On a modern drive, quick erase (a single pass writing random data) is good
enough to keep anyone from reading your data. As Peter Gutmann says in the
Further Epilogue to his famous paper [0]:

"Any modern drive will most likely be a hopeless task, what with ultra-high
densities and use of perpendicular recording I don't see how MFM would even
get a usable image, and then the use of EPRML will mean that even if you could
magically transfer some sort of image into a file, the ability to decode that
to recover the original data would be quite challenging."

[0] <http://www.cs.auckland.ac.nz/~pgut001/pubs/secure_del.html>

------
mistercow
>Hit it with a hammer

That's not really good enough to destroy sensitive data.
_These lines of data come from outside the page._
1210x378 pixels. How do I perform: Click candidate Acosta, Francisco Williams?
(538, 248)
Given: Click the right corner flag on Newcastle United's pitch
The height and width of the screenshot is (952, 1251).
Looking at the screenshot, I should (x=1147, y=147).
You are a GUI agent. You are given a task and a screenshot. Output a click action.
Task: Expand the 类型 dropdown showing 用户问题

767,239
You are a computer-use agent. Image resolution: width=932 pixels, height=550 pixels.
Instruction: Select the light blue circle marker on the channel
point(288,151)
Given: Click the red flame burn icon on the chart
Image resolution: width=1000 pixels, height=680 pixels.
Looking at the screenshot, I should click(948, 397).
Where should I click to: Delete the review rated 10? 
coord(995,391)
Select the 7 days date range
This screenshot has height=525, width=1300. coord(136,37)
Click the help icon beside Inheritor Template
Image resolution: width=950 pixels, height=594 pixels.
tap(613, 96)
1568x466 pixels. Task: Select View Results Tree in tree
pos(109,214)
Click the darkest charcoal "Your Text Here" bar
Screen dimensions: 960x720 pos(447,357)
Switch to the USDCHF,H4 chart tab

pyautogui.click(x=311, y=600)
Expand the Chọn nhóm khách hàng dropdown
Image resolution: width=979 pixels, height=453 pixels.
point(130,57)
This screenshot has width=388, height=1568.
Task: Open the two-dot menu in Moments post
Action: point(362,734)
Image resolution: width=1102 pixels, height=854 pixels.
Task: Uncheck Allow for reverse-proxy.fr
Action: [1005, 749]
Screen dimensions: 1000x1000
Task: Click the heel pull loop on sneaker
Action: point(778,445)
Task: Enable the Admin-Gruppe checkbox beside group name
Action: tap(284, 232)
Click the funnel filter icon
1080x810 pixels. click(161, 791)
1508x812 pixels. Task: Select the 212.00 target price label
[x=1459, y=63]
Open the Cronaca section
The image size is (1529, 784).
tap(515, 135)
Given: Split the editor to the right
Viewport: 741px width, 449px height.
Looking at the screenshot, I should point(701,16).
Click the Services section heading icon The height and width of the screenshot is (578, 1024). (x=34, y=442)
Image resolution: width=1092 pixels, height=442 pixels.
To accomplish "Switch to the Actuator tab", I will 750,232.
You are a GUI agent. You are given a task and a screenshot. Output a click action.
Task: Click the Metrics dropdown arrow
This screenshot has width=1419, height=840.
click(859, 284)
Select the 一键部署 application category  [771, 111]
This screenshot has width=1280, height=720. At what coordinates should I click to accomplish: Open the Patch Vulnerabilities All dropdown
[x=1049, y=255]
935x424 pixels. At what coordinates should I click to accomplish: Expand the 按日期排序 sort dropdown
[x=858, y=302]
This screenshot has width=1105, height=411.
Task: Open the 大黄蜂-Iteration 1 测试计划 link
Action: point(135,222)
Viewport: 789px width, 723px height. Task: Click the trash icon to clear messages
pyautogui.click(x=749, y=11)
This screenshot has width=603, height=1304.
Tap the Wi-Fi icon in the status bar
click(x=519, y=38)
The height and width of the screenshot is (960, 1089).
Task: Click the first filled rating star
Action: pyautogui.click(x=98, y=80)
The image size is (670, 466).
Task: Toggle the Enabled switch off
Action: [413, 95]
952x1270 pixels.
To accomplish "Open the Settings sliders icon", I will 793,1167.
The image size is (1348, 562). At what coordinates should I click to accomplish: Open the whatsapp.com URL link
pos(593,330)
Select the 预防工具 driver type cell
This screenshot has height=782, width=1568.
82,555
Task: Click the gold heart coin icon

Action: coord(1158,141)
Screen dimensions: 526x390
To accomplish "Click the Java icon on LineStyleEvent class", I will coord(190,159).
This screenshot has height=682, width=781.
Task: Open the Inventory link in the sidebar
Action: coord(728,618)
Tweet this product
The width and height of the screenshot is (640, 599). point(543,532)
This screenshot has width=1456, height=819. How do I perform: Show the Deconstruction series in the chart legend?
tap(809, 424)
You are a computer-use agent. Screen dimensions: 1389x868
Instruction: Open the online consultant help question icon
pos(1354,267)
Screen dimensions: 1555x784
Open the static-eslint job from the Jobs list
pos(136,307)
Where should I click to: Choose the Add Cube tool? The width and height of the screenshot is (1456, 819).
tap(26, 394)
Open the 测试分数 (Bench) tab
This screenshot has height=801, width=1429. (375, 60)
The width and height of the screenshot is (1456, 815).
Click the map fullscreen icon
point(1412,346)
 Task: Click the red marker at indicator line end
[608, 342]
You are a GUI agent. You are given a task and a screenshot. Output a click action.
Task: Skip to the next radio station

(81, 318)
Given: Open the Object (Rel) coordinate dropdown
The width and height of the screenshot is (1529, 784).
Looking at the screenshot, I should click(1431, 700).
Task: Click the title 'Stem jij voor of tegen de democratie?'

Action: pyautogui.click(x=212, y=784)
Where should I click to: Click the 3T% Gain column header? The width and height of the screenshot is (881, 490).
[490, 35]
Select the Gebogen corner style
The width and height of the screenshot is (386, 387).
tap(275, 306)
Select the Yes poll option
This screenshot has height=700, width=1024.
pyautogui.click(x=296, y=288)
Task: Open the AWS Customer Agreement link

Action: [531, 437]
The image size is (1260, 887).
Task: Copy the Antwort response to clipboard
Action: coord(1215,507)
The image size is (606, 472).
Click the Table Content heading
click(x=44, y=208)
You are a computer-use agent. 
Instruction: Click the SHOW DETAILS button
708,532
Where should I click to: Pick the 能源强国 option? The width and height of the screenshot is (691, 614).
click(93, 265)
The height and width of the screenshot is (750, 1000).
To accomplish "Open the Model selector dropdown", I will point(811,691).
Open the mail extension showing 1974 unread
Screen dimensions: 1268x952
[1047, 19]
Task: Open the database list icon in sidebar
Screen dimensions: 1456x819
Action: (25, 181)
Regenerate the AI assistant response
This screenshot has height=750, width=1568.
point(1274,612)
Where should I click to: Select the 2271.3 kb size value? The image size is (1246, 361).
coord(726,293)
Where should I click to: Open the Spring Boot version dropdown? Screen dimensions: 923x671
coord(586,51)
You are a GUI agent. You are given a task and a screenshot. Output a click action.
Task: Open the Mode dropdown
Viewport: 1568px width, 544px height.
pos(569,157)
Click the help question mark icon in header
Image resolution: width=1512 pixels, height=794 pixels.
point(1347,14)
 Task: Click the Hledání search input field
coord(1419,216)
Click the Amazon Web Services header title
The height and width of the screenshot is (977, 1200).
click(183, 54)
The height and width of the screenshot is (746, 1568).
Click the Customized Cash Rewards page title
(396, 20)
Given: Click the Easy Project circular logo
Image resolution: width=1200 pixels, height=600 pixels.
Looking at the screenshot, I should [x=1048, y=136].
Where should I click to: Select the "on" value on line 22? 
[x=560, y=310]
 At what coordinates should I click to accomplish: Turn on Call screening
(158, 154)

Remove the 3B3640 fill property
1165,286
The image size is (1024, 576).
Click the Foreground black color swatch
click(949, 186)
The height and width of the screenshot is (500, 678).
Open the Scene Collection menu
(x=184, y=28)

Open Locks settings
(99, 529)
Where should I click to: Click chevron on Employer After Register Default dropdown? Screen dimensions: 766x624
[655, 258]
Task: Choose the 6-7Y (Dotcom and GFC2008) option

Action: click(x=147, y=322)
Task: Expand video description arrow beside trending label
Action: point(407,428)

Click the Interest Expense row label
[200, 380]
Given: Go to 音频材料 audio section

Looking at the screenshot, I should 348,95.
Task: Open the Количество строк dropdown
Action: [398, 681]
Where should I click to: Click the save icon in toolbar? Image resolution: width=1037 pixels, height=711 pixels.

Even if you break the
platters into 1/64 in² pieces, each one will still carry 10s or 100s of
megabytes. Recovering the data off of those fragments will be very expensive,
so an embarrassing love letter is probably safe at that point, but if you're
destroying something more valuable to a hostile third party, it's not going to
be adequate.

------
warpspeed
I worked at a tech shop for a little while where we would routinely have to
dispose of customer's hard drives. Our solution was writing zeros to the disk,
then driving a big metal pin through the drive. It seemed like an effective
system.

------
chx
Pfffft. [http://hackaday.com/2008/09/16/how-to-thermite-based-hard-
dr...](http://hackaday.com/2008/09/16/how-to-thermite-based-hard-drive-anti-
forensic-destruction/) thermite solves your problem.